The Following Example Of 'Linkbaiting' Are Quoted From Matt Cutts' Blog (Google):

Thankyou to Matt Cutts for the following, cited verbatim and with links in their entirety:

Example 1: Danny Sullivan actually sat down and checked the spam filtering accuracy of SpamCop, Yahoo Mail, and Gmail. And not once or twice, but three different times. Personally, counting false positives in your Spam folder would annoy me to death, but putting in that work generates insights on the differences between the competing services. Admittedly, the results will vary by individual, but as the great Fred Brooks would remark, often some data is better than no data at all. Now Danny doesn’t need any more links than he already has, but it’s producing info-laden content that makes a site or blog well-known over time.

Example 2: You can be creative. I’m happy to link to Marc Hil Macalua for a creative app that he wrote in which you can vote on head-to-head battles between SEOs. The Ning service attempts to make it easy for people to write social web apps, so this is a really easy app to create: just drop in your own photos and you’re good to go. Now did Marc do a ton of work? Well, a little bit, but not a ton. But he had that creative insight of something that would grab people’s attention and generate discussion. By the way, it looks like someone is click-spamming on DaveN’s behalf.

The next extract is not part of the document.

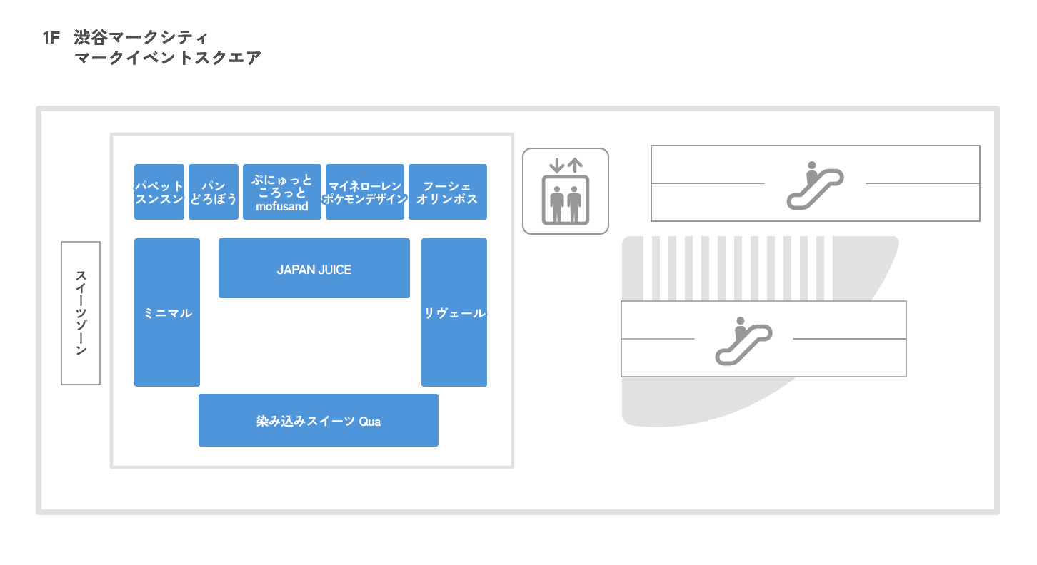Click the upper escalator icon
1037x565 pixels.
point(815,185)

Example 3: Saying something controversial. You can be cheeky, like Threadwatch, or you can be incredibly earnest. I give the creator of Google Watch credit for staking out the “anti-Google” territory way before anyone else. Later, Andrew Orlowski probably realized that taking potshots at Google or blogs was a way to generate lots of discussion. By the time it trickles down to sites like FuckedGoogle or whatever, it gets to be “done”–that niche is starting to be tapped out. So how do you take a new approach?

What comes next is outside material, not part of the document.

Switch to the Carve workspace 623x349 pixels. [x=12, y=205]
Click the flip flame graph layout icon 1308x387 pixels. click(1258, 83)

Example 4: Back to something creative: the Google: Evil or Not? site. The site takes RSS feeds that mention Google, lets people vote between Real Good or Real Evil, and adds a graph. It took a little bit of work, but probably not a ton. How much work would it be to extend that to another subject, like graphing the mojo levels at the Yahooplex as it waxes or wanes?

End of Examples...

In summary, whether or not the term 'linkbaiting' is attractive, or 'link fishing' sounds like some sort of hacking technique, these are the most powerful of the 'whitehat' SEO techniques available today, and strongly encouraged and endorsed by Google. Finally, although it is tempting to perhaps always write controversial content to try and get people's 'tounges wagging' and increase link popularity, it will only work some of the time... sooner or later, people will get sick of the same person using the same techinique, and credibility is a little jeapordized as a result... the answer: 'mix it up', try different recipes of the above techniques and examples... and yes, work a little hard and be a little creative...

1 comment:

Anonymous said...

Thanks so much for this interesting information. I have always thought how google's algorithm works. It's confusing.